Stefano Castelli
Luca Piovaccari
L’uomo contemporaneo è mancante sotto il profilo dell’esperienza. Il vissuto e la visione sono ologrammatici: non si esperiscono compiutamente le cose e le situazioni, si è spettatori un po’ attoniti, guardoni che spiano da dietro una lente. Tale filtro della visione, che si frappone tra noi e le cose, è uno dei principali enjeu politici d’oggi: il filtro è uno degli ostacoli che rendono maggiormente difficile la definizione di un io individuale e sociale.
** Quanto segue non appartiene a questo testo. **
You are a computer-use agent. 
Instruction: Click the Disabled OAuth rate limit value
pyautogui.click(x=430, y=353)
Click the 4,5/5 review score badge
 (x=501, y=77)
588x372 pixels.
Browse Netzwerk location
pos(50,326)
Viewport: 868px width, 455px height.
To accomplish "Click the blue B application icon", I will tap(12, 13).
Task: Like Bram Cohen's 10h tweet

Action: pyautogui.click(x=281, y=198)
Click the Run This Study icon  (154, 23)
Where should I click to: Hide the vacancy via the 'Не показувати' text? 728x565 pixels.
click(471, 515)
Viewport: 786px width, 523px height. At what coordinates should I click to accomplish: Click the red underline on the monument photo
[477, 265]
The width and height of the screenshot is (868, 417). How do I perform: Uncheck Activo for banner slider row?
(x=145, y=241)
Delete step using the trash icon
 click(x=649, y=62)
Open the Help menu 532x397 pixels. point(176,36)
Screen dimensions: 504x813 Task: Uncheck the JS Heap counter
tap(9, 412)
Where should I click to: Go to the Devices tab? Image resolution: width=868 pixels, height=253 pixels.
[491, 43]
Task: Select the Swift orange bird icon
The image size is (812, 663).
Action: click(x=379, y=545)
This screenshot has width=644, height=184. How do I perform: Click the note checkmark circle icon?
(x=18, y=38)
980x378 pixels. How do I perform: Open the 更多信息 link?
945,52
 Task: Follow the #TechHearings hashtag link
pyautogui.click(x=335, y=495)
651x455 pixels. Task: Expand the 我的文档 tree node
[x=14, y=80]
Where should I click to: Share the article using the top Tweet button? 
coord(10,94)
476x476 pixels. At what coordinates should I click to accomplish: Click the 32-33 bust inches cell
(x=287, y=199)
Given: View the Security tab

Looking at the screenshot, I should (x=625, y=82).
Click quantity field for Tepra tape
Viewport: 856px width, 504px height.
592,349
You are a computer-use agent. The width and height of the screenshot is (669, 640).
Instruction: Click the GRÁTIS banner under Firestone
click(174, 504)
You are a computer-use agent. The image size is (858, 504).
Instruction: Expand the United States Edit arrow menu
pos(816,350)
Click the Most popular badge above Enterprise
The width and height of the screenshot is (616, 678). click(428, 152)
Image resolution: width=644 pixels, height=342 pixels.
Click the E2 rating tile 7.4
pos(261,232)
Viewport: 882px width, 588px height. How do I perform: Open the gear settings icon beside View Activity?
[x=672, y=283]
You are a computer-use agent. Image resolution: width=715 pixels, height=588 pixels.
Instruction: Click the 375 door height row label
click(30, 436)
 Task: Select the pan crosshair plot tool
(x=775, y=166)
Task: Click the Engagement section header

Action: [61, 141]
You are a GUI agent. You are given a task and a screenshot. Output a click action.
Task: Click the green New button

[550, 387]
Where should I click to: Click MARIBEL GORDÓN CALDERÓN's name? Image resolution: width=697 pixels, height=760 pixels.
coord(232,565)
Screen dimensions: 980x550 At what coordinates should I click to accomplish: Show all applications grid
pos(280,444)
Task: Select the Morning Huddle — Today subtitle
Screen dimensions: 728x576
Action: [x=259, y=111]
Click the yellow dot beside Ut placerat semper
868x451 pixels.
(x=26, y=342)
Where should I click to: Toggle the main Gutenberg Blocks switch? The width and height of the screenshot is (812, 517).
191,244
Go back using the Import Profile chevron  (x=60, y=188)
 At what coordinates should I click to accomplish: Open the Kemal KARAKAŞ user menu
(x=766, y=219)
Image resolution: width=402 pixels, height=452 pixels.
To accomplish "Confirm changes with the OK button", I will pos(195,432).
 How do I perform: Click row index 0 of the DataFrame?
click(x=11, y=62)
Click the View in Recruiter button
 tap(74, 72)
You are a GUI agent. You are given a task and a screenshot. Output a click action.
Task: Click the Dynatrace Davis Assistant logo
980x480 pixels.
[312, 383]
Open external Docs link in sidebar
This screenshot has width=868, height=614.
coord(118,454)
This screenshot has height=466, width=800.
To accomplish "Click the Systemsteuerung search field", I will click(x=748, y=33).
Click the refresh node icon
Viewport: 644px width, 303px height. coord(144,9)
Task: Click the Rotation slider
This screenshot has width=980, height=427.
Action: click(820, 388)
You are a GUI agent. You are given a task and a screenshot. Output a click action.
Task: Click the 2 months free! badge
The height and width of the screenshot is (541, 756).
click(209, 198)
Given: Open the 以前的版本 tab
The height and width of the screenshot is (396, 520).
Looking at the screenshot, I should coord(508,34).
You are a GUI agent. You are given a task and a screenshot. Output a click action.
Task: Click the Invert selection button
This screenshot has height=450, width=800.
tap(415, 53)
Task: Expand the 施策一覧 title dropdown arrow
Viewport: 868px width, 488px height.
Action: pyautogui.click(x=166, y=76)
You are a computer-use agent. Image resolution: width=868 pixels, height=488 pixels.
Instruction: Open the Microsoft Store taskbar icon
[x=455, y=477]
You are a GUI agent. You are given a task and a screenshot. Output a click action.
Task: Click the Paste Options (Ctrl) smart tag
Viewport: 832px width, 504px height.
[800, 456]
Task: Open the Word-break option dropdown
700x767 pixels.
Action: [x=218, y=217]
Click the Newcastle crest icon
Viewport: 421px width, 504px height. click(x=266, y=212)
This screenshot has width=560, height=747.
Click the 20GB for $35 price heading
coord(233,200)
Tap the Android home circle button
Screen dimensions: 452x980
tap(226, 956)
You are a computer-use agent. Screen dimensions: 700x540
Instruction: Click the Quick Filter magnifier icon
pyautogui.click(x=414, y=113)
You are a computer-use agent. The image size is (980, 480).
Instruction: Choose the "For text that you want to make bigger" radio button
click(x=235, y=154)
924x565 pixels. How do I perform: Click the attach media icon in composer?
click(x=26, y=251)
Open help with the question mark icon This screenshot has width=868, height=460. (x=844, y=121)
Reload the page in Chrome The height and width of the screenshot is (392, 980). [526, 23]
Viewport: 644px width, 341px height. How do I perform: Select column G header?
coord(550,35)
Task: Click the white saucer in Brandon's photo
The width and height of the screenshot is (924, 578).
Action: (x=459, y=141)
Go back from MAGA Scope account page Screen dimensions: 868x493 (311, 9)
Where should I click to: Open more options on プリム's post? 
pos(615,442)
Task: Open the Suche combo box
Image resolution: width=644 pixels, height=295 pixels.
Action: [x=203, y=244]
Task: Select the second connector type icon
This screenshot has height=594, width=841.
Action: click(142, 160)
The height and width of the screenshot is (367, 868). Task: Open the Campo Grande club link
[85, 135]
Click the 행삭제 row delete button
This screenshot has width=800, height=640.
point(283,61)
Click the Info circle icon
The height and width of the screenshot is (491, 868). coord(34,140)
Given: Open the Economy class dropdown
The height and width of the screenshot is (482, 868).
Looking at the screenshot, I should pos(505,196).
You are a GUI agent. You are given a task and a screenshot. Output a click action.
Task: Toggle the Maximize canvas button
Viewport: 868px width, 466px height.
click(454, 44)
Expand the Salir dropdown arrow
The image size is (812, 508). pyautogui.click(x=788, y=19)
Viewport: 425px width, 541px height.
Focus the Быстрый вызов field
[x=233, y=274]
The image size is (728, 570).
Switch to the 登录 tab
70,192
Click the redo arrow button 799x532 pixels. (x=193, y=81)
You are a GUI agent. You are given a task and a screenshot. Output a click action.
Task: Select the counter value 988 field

La “visione filtrata” è il principale soggetto dell’opera di Luca Piovaccari- e da questa considerazione deriva l’estremamente rilevante attualità del suo lavoro. Il paesaggio urbano e periferico come specchio dell’individuo; uno specchio infranto, che rimanda frammenti apparentemente ricomposti. Eppure pronti a riinfrangersi in mille pezzi se appena dovesse alzarsi un refolo d’aria.
Il mezzo è il messaggio: e se il mezzo è arrugginito -come dimostrano le zone di sovrapposizione che doppiano alcune zone- la produzione di senso sbocca inevitabilmente su una strada aleatoria.
Le foto di Piovaccari simboleggiano e decostruiscono il meccanismo del monitor: il paesaggio non è dato una volta per tutte, ma grazie alle sue “sbavature” –le sovrapposizioni, di nuovo- risulta trasmesso ripetutamente e infinitamente, secondo il meccanismo della trasmissione elettronica delle immagini.
Direttrici spaziali di sapore modernista, non fosse che non esiste alcun nodo focale, e che la superficie prende il sopravvento favorendo l’impressione di bidimensionalità. Immagine svilita (ologrammatica) ma anche portatrice di speranza (messaggio ripetuto e quindi rinnovato di attimo in attimo).
Un postmoderno lieve e non così tanto disperato.